Team:DTU-Denmark/Contribution

Characterization

The Cornell iGEM team from 2013 showed that the Aspergillus nidulans promoter PtrpC is able to express GFP in Cochliobolus heterostrophus by using fluorescence microscopy. We wanted to further characterize this part.

The method used by the Cornell iGEM team in 2013 merely showed that the PtrpC promoter was able to provide GFP expression in a qualitative way. We wanted to examine how strong the promoter is and how much GFP it is able to express in a more quantitative manner.
The characterization of the PtrpC promoter was done by integrating the promoter into the plasmid, as described on the Design page. The promoter was characterized by two separate experiments. In the first experiment, the PtrpC strain was cultivated in quadruplicates in 50 mL breathable falcon tubes in 10 mL minimal media. A negative control consisting of the parental strain was included. The strains were cultivated for 80 hours at 37 °C with shaking at 150 rpm. The culture was then stored at 4 °C and subsequently, protein was extracted and fluorescence measured as described on the Experiments page. The resulting data is illustrated in figure 1.

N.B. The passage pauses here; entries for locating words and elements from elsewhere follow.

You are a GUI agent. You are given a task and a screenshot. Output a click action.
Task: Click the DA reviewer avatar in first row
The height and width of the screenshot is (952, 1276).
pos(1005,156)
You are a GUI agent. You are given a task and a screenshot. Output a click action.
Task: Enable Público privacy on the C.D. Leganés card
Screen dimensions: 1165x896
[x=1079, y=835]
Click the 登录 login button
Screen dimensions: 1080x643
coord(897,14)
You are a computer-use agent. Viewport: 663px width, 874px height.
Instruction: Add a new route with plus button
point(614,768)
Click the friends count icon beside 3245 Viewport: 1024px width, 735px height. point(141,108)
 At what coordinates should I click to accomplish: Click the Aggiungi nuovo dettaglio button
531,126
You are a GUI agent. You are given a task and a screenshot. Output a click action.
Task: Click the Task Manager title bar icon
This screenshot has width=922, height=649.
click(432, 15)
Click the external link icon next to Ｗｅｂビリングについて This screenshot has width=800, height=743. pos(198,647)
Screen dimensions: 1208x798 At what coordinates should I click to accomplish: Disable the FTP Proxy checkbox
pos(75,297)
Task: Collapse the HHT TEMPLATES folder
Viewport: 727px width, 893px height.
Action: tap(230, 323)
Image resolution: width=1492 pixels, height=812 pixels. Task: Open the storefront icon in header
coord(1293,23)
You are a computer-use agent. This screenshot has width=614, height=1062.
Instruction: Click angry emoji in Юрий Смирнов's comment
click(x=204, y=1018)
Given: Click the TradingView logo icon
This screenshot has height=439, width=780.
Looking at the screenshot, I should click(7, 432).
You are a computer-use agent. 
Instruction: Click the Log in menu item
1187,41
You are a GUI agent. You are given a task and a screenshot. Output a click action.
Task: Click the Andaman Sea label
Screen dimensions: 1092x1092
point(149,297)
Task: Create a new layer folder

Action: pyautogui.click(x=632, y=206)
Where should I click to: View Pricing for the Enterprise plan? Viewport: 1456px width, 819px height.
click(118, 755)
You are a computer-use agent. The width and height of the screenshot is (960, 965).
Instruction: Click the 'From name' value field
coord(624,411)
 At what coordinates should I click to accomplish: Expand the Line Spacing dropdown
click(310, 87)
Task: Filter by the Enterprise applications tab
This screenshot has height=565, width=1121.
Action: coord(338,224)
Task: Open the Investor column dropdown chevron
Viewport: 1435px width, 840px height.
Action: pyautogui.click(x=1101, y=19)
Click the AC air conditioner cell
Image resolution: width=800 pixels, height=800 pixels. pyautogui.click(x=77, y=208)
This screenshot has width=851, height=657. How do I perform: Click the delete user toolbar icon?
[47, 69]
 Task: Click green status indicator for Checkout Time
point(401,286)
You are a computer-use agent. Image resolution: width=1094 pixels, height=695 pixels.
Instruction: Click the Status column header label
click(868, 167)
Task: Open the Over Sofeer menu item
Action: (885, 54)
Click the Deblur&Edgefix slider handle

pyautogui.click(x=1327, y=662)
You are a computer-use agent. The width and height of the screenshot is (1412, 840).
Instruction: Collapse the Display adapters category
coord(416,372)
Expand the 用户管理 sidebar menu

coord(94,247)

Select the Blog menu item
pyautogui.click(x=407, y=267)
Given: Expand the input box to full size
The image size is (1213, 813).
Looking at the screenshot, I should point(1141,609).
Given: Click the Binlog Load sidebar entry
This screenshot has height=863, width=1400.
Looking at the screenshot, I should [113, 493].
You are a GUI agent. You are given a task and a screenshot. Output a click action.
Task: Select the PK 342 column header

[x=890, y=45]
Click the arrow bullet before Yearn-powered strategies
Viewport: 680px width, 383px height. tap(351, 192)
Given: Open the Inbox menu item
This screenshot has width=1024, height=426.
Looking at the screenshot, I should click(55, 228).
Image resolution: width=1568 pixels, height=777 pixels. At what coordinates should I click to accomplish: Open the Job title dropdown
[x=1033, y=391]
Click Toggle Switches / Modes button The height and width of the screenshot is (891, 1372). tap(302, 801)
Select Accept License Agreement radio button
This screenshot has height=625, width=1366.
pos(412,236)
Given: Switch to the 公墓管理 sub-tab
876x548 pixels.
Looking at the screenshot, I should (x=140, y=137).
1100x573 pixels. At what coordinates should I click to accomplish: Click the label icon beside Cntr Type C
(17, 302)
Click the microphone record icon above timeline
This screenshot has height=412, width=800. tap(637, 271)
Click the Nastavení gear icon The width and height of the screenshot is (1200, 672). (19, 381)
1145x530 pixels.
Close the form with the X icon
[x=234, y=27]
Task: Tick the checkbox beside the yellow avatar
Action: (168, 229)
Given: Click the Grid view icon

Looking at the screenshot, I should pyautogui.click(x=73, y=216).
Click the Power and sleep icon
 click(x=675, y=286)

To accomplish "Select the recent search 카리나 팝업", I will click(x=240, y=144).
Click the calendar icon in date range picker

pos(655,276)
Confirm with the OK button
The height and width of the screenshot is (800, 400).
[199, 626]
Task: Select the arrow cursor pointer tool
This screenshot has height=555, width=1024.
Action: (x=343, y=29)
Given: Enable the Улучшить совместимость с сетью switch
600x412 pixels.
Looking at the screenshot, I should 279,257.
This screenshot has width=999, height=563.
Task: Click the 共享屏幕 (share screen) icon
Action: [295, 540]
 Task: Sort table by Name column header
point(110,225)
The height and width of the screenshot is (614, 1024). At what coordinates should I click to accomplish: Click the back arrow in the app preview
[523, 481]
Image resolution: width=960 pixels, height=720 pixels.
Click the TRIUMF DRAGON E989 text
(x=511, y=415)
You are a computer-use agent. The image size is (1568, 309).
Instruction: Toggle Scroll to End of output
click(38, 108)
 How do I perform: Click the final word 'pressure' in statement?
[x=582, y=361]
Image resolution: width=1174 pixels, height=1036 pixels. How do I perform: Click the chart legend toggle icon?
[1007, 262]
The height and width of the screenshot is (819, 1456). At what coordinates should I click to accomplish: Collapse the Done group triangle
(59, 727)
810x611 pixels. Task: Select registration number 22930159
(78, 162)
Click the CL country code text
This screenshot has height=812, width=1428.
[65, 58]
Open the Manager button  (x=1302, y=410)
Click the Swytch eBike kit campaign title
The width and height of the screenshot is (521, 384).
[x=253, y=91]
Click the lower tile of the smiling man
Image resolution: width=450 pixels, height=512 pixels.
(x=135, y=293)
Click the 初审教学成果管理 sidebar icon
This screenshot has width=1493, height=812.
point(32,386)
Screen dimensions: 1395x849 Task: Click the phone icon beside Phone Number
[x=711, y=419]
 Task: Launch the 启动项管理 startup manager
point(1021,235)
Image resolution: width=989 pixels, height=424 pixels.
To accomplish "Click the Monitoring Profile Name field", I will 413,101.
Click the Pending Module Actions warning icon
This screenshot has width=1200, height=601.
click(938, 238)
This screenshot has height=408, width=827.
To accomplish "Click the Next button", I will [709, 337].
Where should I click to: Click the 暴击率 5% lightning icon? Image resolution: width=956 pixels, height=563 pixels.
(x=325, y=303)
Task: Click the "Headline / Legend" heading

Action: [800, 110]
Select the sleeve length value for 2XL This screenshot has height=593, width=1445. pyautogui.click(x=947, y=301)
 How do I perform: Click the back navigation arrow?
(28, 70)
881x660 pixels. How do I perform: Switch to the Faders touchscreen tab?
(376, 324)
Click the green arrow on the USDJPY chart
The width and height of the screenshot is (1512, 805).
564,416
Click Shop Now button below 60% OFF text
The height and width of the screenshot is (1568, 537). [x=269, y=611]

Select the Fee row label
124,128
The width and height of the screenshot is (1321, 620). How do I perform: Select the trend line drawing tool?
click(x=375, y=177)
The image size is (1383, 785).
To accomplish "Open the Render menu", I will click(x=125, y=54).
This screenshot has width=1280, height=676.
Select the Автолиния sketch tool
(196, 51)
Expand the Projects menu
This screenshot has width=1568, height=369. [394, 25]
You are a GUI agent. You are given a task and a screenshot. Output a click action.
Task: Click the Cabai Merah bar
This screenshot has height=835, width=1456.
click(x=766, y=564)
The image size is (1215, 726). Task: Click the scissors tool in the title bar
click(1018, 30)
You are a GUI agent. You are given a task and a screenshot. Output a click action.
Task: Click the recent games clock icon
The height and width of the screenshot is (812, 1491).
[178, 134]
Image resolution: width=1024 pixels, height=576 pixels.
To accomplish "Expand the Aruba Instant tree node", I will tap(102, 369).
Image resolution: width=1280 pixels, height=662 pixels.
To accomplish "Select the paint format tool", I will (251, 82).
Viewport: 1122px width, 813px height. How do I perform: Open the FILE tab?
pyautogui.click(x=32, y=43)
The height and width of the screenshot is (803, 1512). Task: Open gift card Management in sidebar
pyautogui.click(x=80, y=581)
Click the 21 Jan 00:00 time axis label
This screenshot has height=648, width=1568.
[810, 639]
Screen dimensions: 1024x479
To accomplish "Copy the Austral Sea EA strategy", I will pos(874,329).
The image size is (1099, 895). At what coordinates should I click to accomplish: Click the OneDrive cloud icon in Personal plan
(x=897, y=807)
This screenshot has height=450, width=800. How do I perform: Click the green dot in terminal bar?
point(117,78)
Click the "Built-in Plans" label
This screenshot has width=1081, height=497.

Figure shows fluorescence/protein for negative control and Trpc. Negative is quantitatively smaller.Fig. 1: In the second experiment, the expression of GFP over time from TrpC was measured using a microbioreactor (Biolector, m2p-labs).

Early GFP production

The trpC promoter was tested in seven different wells in the BioLector by measurements of fluorescence and biomass every 5 minutes in the 85 hours, during which the characterization experiment was running. The concentration of the GFP fluorescence units (GFP-FU) was calculated by a standard curve which was constructed from the results form the BioLector. The GFP-FU equivalent fluorescence is illustrated in figure 2.
From this figure, it can be seen that the TrpC promoter expresses GFP relatively early after inoculation.

Graph showing development in GFP expression which increases over the first 40 hours, then decreases for 10 hours and then stabilises.Fig. 2: The Figure shows the expression of GFP-FU where it enters the exponential stage after 5 hours and peaks after 40 hours with an approximate concentration of 14 nM. The expression stabilizes at approximately 10 nM.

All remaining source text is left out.